Inhibition of AP-1 suppresses cervical cancer cell proliferation and is associated with p21 expression

Abstract

AP-1, a transcription factor comprised primarily of Jun and Fos family proteins, regulates genes involved in proliferation, differentiation and oncogenesis. Previous studies demonstrated that elevated expression of Jun and Fos family member proteins is associated with numerous human cancers and in cancer-relevant biological processes. In this study we used a dominant-negative mutant of c-Jun, Tam67, which interferes with the functional activity of all AP-1 complexes, to investigate the requirement of AP-1 in the proliferation and cell cycle progression of cervical cancer cells. Transient and stable expression of Tam67 in CaSki cervical cancer cells resulted in decreased AP-1 activity that correlated with a significant inhibition of cell proliferation and anchorage-independent colony formation.
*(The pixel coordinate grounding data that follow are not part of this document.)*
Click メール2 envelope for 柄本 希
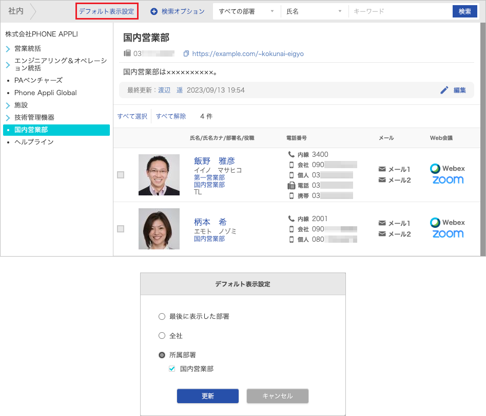The width and height of the screenshot is (486, 416). click(382, 234)
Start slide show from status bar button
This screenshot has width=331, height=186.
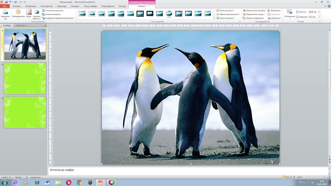294,177
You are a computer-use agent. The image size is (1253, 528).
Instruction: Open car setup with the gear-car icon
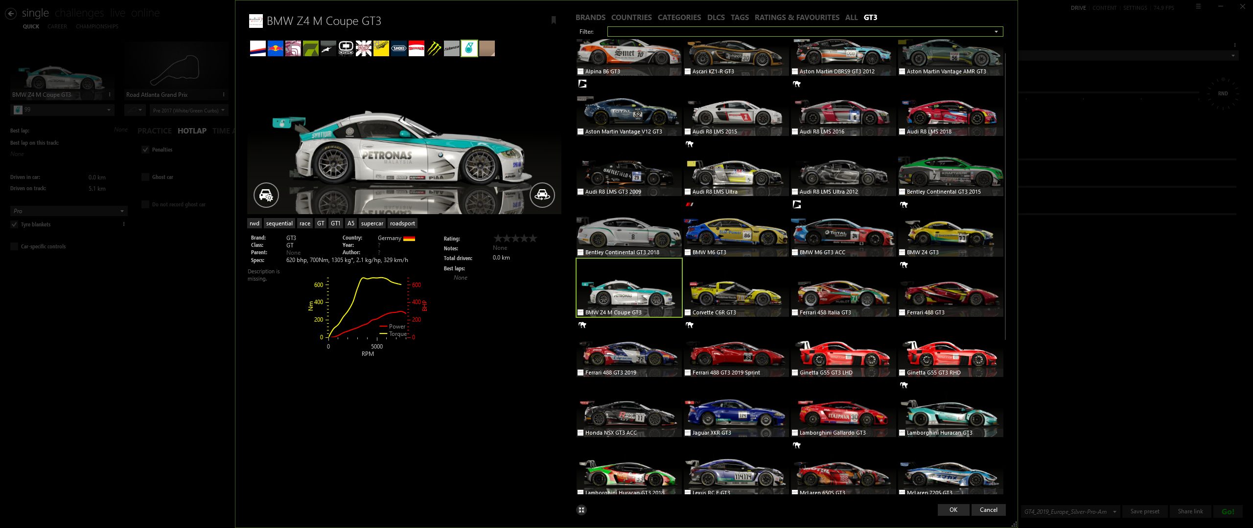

Inhibiting AP-1 activity resulted in a two-fold increase in cells located in the G(2)/M phase of the cell cycle and an accompanying increase in the expression of the cell cycle regulatory protein, p21. The increase in p21 was associated with a decrease in HPV E6 expression and an increase in p53. Importantly, blocking the induction of p21 in CaSki-Tam67-expressing cells accelerated their proliferation rate to that of CaSki, implicating p21 as a key player in the growth arrest induced by Tam67. Our results suggest a role for AP-1 in the proliferation, G(2)/M progression and inhibition of p21 expression in cervical cancer.